What is expected:
Among the entries below, how many lines contain the string "node"? Only the number is wanted.

══════════════════════════════

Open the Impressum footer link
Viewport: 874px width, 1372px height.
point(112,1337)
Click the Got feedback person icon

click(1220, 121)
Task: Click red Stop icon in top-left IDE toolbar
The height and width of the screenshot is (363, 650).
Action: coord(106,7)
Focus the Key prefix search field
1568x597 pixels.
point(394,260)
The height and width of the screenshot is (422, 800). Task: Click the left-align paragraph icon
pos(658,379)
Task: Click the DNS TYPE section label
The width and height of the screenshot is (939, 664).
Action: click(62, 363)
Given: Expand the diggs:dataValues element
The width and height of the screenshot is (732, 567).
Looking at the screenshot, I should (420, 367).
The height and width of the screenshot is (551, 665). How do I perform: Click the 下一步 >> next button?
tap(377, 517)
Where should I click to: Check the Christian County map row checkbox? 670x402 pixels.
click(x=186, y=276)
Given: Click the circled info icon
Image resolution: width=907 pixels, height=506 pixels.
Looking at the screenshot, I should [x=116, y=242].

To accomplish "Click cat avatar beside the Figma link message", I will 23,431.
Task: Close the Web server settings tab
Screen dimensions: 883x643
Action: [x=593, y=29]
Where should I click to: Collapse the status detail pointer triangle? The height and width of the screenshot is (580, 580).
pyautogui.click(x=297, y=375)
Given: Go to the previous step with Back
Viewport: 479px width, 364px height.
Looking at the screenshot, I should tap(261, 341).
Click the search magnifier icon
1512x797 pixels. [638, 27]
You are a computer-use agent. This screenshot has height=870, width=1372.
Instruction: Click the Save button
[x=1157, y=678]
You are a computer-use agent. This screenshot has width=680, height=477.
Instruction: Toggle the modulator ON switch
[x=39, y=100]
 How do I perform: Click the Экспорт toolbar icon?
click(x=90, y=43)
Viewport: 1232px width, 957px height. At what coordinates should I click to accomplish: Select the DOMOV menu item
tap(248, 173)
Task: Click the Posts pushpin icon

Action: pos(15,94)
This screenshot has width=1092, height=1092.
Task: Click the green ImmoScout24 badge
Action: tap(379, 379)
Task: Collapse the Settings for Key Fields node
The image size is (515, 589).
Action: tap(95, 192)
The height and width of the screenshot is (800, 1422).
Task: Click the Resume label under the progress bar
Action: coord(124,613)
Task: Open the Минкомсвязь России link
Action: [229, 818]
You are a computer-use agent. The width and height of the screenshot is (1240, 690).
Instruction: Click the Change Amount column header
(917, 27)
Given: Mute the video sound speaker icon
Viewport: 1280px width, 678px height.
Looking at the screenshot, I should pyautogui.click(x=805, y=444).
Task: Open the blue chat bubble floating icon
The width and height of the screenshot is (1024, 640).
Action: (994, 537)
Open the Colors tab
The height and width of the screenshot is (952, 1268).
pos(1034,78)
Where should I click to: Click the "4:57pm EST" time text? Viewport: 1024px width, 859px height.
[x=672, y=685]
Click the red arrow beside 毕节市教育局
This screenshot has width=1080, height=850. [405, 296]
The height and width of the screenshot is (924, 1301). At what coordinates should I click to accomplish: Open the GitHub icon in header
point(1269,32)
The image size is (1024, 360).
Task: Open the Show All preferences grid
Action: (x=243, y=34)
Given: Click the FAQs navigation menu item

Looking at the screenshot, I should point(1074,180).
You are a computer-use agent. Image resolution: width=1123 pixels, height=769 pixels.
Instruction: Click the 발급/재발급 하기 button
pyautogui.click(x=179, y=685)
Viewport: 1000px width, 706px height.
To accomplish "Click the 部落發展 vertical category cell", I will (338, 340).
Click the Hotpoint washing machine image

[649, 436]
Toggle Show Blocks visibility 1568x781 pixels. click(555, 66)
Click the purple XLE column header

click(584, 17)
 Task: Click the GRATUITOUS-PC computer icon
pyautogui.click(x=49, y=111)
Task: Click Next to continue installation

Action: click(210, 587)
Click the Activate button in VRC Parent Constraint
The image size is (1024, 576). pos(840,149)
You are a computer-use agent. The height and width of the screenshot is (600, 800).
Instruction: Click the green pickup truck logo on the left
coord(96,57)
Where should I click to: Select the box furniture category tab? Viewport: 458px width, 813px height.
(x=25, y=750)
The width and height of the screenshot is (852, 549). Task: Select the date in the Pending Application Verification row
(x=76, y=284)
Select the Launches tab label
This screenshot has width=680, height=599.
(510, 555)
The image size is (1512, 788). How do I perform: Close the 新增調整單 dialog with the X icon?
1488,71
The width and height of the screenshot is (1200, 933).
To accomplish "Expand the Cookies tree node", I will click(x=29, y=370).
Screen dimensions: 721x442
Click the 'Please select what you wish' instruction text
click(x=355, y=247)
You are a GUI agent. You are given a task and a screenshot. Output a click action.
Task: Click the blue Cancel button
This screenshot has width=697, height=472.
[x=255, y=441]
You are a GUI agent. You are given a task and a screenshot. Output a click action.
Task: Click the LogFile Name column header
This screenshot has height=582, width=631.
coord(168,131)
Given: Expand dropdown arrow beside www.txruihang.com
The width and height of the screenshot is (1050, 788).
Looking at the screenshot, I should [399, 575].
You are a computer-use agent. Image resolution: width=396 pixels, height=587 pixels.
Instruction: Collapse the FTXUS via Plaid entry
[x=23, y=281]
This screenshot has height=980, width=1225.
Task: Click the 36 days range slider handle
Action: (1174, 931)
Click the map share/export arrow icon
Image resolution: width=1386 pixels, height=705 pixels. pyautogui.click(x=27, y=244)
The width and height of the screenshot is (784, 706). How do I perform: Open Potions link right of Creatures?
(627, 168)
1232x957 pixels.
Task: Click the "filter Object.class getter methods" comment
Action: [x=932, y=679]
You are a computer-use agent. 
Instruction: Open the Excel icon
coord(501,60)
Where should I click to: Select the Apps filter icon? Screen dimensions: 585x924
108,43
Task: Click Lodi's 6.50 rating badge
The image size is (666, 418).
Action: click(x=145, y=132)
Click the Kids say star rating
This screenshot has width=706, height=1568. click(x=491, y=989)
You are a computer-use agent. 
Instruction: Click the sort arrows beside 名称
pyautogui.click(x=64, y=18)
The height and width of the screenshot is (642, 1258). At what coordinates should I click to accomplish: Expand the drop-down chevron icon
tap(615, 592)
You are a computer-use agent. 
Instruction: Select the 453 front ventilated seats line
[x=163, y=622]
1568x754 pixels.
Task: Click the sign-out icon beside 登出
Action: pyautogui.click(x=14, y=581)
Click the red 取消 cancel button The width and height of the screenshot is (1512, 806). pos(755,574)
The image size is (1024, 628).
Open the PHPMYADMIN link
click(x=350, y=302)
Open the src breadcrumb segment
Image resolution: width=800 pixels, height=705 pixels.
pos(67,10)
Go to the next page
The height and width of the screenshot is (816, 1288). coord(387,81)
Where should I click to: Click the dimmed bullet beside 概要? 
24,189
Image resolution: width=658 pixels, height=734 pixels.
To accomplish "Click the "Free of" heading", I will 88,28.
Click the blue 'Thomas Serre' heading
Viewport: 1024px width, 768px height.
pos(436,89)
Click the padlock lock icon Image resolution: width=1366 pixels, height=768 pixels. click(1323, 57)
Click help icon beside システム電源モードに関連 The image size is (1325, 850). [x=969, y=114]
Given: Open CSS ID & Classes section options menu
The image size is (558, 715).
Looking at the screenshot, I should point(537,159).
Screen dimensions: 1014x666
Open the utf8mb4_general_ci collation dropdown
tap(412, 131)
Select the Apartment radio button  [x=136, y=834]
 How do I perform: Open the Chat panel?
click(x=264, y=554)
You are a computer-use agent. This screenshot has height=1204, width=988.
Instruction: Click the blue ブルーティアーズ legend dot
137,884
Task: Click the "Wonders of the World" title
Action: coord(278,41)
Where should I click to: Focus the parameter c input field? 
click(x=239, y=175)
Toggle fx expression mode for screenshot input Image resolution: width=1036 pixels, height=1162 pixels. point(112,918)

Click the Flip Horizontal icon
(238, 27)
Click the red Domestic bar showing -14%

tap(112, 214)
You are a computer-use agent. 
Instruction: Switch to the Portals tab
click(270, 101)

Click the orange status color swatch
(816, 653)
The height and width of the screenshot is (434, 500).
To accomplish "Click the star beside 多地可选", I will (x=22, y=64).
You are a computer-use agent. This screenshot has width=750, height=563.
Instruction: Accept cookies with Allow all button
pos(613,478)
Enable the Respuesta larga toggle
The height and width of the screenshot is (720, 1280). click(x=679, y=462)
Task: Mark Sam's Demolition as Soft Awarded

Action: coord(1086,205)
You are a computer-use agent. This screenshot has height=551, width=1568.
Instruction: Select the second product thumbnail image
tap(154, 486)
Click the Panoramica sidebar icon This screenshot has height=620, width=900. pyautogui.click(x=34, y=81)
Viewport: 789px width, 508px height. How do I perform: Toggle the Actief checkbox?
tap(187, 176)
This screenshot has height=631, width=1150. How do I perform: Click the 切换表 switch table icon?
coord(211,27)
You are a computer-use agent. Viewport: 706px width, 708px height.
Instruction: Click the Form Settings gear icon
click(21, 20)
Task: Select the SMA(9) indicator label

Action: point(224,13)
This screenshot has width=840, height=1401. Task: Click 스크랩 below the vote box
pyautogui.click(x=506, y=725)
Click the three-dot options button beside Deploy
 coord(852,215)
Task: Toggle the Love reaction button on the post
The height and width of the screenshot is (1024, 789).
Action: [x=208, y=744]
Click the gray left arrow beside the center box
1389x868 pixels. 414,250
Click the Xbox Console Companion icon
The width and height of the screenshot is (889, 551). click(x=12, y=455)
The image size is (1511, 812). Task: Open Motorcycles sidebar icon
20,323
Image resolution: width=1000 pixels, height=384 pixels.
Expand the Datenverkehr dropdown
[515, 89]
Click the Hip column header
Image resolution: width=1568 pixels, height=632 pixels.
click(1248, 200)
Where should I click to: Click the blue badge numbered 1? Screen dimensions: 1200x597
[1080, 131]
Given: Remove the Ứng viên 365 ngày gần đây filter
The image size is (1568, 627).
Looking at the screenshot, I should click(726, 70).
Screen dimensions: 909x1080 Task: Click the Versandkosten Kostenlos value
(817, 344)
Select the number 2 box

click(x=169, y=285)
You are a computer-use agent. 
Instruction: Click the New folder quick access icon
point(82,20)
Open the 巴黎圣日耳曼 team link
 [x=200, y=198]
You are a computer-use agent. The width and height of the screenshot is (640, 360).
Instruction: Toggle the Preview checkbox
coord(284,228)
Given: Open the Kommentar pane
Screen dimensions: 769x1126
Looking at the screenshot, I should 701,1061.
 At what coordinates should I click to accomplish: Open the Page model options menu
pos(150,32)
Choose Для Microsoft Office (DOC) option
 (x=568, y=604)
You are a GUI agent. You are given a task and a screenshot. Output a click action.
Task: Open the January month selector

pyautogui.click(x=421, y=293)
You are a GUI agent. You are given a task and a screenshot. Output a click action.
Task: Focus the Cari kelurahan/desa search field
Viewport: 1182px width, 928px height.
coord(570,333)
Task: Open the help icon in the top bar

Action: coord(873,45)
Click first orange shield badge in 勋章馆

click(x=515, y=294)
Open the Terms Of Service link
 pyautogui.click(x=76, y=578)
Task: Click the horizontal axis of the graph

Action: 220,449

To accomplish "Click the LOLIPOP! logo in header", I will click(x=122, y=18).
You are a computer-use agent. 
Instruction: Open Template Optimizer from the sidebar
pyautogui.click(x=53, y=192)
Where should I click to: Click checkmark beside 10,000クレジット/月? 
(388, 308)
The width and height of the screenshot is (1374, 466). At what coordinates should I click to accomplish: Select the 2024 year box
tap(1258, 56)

══════════════════════════════

Output of the exercise:
2